URL Process Examples

URL Processes

This section details a number of time saving workflows regarding internet based research. These came out of a current research

Checking Lots of Links

Recently we've been doing a lot of work with link verification. We need to know if links are alive or dead. Let's think about the straightforward way of doing this:

  1. Have a spreadsheet of links
  2. Copy a link
  3. Paste into browser
  4. See if it works
  5. Mark accordingly on sheet
  6. Repeat

This will get you where you need to be, but in a mind numbing fashion. Let's allow technology and problem solving to do this for us.

If You Just Need to Know They Work

Assuming you only need to know whether or not a webpage is live, you can use an online tool called "URLitor". This site allows you to paste in a list of URLs and it will return you a list (or spreadsheet) detailing which worked.

Using this you can move through the list much more quickly, without the need for repetitive actions.

If You Need to Actually Visit Lots of Pages

This also can be automated to a certain extent.

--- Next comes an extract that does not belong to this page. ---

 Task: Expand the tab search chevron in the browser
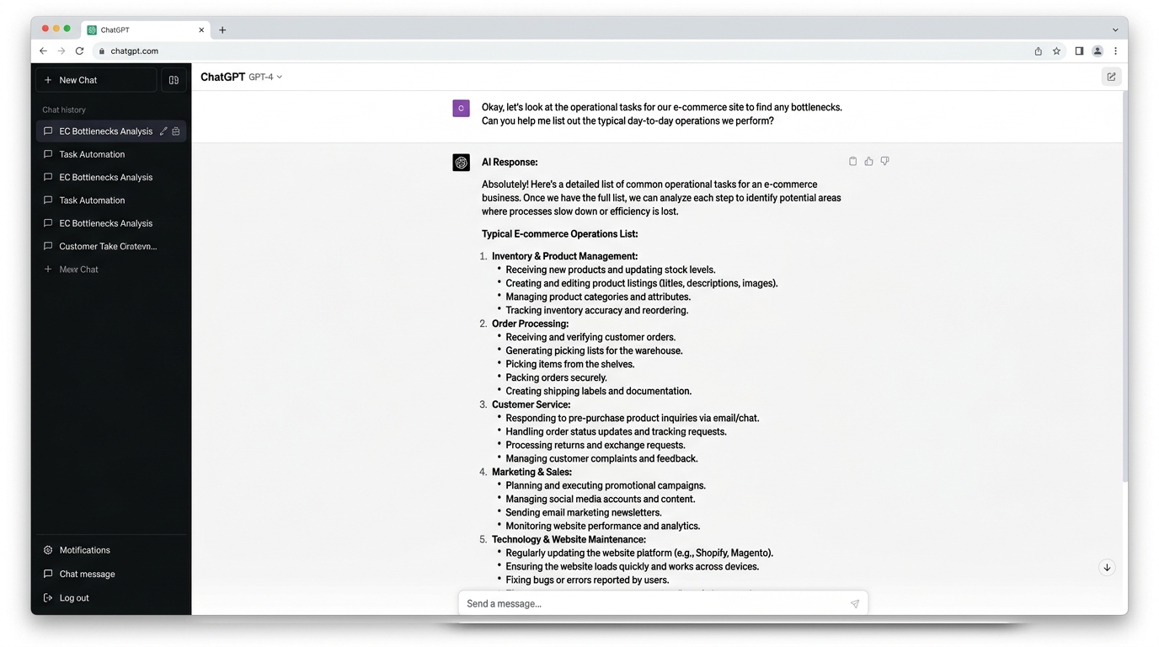[x=1115, y=29]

It would be best to run the URL validator first as described above, so you can create two categories.

What we want to do is open up lots of links—say 10-20—at once. This way you can just move from one to the next and do whatever you need to do. Any one of these online tools will do the job:

Doing Lots of the Same Search

Sometimes you may find yourself needing to do lots of very similar searches. Say you need to find the website for each county in a state. Of course you should start by searching to find an existing list, but if that's not available, then you're looking at typing the search query, "BLANK county ca county website" into Google about 54 times.

If you're facing doing the same thing over an over with just one or two things changing, then you're looking at a prime candidate for automation.

A Word on Search Engines

Search engines can be utilized without typing anything into their search box. Search engines use what's called a "query string". Query strings are a way of using the URL of your browser to pass data to the search engine's software. For example, if you go to Google and search for "jackalopes", you'll get a results page full of info on the noble jackalope. Take a look at the address bar and you'll see something starting with,

https://www.google.com/search?q=jackalopes

This is the query string. Note that it comprises two parts, https://www.google.com/search?q= and jackalopes which is our actual query term. For fun, try replacing jackalopes with something else like rexfidobuster and see what happens.

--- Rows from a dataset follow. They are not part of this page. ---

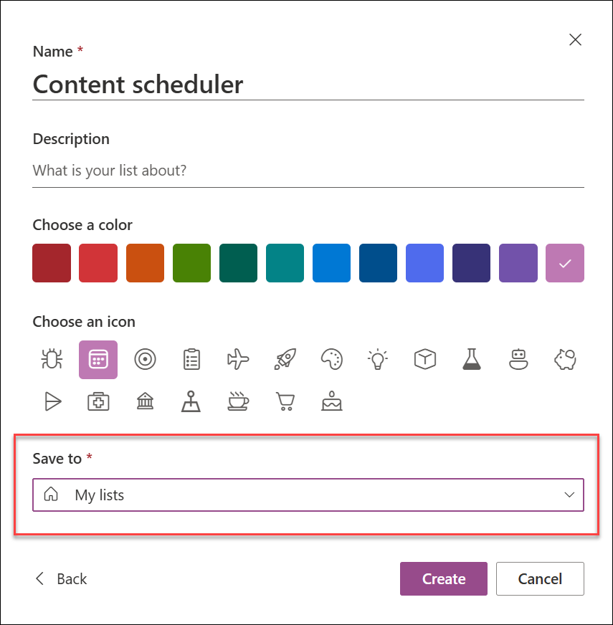Pick the airplane icon
This screenshot has height=625, width=613.
coord(238,360)
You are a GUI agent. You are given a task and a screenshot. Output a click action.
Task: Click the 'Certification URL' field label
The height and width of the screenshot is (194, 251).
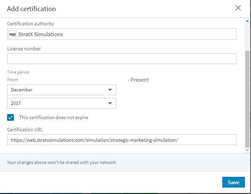coord(25,130)
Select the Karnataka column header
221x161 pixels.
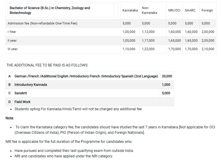tap(130, 10)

Knowing this, we can understand each of our dozens of searches as just a URL, and as we've established, we can open lots of those at once.

Preparing Your Query Strings

As with any data job, you need to get everything nice and neat. We need to do a few things

  1. Obtain a list of counties in California
  2. Paste them into Excel
  3. Create a search string column

Obtain List

I just did a search for list of CA counties and found something that I was able to paste directly into a spreadsheet

Create The Query String

To create the query string, we're going to make an Excel formula that will format the query to work in a query string and then append that to the search URL.

We're assuming you have a reasonable understanding of how Excel formulas work so we'll just give it to you. Assuming that your first county is on A2, the formula to create the query string would be,

=CONCATENATE("https://google.com/search?q=ca+",SUBSTITUTE(A2," ","+"))

Which gives you the string,

https://google.com/search?q=ca+Los+Angeles+County

The substitution is necessary to replace spaces with +'s since spaces are illegal characters.

Make It Better

This is still inefficient. You would have to click on the search result you want which is probably the first one. Probably the first one...Hey why not just do an "I'm Feeling Lucky" search? Remember I'm Feeling Lucky? It opens the first result automatically. Doing an IFL search is not much different. Just use this formula instead:

=CONCATENATE("https://google.com/search?btnI=&q=ca+",SUBSTITUTE(A2," ","+"))

Note that the only thing that's changed is that ?q= is now ?btnI=&q=.

Search On!

Go ahead and fill the formula down and you have all the URLs you need. Use one of the aforementioned link openers and start copying.